The BRICS nations represent approximately 48% of the world’s population. The expansion of the BRICS group to include new members such as Indonesia (since January 2025) and association agreements with 13 partner states, including Vietnam, Malaysia, and Thailand, has significantly strengthened the alliance’s global reach.

“Given the unmistakable geopolitical tensions, there is widespread uncertainty among Europe’s industrial SMEs about whether — and to what extent — they should engage in business activities in the BRICS markets,” says Zuerl, drawing from numerous conversations with CEOs and owners of mid-sized companies.

“Those who wait for the world to be peaceful and secure will miss their chance to get on board,” he warns, pointing to “numerous market opportunities in the BRICS region” that much of Europe’s economy is currently overlooking.

“The BRICS countries are increasingly establishing themselves as a driving force in a multipolar global economy,” he explains. “European industry’s investments in future markets such as digitalization, future engineering, automation, augmented reality, artificial intelligence, robotics, and renewable energy in these regions are delivering high returns on investment — and are fully capable of competing with Europe.”

Zuerl acknowledges that, despite the enormous potential, there are challenges.
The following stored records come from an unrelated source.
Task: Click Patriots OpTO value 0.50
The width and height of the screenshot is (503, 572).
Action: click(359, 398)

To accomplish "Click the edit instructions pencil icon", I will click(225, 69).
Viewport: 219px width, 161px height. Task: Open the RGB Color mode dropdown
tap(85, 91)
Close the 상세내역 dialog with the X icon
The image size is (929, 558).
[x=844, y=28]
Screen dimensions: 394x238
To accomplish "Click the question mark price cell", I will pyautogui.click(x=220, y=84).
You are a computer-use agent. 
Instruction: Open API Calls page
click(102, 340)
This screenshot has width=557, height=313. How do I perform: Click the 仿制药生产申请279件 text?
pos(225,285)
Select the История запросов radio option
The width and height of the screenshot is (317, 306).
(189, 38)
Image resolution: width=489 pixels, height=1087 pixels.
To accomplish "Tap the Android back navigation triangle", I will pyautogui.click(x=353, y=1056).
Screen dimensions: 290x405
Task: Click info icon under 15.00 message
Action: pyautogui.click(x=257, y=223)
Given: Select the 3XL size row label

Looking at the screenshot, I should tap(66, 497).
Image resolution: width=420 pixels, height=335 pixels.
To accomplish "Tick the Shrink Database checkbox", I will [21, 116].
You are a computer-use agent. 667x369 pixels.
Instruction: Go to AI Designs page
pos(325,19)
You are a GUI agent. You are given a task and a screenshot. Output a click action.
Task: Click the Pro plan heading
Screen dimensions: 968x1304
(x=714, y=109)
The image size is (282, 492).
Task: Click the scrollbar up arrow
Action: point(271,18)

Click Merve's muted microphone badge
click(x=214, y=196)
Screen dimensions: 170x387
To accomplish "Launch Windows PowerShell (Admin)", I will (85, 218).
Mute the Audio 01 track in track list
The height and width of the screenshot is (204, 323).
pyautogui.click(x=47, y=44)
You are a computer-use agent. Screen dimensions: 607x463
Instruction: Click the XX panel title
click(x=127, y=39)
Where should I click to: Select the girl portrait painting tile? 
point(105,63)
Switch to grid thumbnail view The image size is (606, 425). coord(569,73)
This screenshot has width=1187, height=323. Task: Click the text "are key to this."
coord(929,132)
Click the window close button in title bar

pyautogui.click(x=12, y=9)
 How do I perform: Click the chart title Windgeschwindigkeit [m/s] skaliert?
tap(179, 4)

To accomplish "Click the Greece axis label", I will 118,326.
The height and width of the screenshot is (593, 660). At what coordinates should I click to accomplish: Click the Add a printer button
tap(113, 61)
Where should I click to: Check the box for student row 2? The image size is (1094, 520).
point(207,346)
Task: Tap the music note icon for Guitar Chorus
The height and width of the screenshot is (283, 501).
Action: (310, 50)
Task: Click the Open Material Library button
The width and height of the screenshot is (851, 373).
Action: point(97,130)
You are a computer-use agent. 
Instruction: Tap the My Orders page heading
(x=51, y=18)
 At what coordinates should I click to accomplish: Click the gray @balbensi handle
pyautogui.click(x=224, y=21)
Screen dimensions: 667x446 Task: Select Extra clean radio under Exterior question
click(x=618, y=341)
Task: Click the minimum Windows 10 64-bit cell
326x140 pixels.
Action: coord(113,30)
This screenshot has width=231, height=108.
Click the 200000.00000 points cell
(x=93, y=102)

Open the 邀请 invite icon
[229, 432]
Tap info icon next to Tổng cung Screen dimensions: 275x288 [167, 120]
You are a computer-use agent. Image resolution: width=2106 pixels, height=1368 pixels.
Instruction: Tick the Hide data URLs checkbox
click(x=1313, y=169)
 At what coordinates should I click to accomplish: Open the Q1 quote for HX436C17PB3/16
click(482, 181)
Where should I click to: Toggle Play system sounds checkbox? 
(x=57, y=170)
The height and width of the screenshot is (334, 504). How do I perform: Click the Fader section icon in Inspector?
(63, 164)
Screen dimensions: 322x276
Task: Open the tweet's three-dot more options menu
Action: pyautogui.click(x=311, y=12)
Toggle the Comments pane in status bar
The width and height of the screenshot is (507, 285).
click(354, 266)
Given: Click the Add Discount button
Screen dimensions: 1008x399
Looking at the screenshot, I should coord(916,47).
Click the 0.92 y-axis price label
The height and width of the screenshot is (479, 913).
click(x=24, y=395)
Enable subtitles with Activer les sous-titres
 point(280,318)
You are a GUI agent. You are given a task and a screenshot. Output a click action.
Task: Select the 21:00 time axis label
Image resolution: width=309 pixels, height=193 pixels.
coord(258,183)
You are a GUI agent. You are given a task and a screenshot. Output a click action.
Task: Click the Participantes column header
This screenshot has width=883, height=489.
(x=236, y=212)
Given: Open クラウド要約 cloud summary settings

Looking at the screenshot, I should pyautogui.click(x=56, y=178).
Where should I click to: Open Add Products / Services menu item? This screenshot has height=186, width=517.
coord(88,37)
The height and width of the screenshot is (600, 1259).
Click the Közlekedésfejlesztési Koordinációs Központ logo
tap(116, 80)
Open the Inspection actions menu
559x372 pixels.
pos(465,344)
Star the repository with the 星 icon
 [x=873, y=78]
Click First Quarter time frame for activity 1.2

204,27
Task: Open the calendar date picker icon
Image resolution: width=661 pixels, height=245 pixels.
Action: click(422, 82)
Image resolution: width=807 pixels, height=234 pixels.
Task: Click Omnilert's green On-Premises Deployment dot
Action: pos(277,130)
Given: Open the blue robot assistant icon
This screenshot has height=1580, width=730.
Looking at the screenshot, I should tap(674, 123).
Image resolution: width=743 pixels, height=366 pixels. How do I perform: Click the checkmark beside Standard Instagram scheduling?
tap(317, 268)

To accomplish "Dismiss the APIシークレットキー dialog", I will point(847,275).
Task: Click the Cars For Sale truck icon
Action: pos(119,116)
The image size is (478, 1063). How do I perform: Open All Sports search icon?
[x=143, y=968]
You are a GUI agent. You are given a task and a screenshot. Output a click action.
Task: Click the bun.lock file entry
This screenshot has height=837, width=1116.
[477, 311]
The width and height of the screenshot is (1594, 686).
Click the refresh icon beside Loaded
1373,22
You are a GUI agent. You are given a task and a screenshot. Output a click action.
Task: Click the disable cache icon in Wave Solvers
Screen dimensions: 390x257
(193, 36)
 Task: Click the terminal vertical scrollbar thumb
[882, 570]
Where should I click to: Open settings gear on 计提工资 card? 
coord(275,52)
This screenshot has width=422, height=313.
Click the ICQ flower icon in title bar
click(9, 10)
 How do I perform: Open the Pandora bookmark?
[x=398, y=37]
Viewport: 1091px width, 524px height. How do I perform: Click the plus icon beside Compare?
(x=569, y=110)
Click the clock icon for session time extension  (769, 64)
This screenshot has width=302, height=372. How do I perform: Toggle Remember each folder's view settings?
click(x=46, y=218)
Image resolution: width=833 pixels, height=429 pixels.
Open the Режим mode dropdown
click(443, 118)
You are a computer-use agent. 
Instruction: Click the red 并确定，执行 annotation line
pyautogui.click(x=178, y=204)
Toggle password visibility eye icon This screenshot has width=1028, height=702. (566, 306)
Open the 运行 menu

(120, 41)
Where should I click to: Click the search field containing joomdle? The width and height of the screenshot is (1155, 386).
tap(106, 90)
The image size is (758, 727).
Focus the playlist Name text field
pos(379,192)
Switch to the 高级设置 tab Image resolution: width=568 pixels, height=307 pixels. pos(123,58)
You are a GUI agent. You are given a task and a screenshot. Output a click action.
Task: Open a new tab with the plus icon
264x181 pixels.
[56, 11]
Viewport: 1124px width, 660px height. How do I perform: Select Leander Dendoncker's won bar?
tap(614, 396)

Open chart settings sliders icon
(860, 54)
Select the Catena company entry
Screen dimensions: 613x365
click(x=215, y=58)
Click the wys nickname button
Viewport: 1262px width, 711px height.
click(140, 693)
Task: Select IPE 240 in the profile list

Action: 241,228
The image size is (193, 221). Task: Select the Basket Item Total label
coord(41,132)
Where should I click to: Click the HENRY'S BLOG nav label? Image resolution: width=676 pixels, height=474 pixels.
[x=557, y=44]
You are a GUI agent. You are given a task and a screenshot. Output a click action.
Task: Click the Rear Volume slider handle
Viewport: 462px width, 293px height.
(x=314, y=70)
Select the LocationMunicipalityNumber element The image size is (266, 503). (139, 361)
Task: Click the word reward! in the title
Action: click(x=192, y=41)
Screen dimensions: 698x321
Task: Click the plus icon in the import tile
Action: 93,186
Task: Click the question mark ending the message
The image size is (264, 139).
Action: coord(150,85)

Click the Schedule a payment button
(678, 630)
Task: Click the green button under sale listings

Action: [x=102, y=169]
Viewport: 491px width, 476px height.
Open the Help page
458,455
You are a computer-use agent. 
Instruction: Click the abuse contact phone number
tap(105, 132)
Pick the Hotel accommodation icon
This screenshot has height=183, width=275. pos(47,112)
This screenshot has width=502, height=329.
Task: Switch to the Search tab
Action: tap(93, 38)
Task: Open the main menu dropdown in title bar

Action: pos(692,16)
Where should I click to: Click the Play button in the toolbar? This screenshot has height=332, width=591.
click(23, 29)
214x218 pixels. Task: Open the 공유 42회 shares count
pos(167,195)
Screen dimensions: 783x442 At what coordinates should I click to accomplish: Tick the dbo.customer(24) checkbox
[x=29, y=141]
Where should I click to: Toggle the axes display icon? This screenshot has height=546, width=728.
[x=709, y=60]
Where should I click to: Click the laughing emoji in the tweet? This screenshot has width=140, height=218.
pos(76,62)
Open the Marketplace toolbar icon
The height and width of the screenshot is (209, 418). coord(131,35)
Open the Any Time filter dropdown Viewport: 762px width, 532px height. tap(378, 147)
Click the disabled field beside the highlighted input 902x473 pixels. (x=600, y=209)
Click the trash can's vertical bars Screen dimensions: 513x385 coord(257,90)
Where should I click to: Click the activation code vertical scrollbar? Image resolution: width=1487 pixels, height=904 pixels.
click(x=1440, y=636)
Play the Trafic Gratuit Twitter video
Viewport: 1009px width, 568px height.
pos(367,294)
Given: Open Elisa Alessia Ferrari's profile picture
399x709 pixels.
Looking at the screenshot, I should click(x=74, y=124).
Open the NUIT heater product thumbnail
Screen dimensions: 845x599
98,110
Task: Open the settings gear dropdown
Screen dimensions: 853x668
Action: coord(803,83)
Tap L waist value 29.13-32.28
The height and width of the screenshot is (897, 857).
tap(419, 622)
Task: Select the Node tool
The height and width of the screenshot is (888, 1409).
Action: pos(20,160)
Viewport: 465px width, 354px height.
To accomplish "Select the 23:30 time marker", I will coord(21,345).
Which is why he co-founded the “BRICS Project Network”, an international alliance of consultants, trainers, and interim managers that supports Western companies in developing business in BRICS countries.

“The further development of economic relations between Western industrial nations and the BRICS alliance benefits all parties involved,” he adds. “However, BRICS is not a monolithic bloc, but rather a group of countries with very different conditions—conditions that must be well understood in order to succeed.”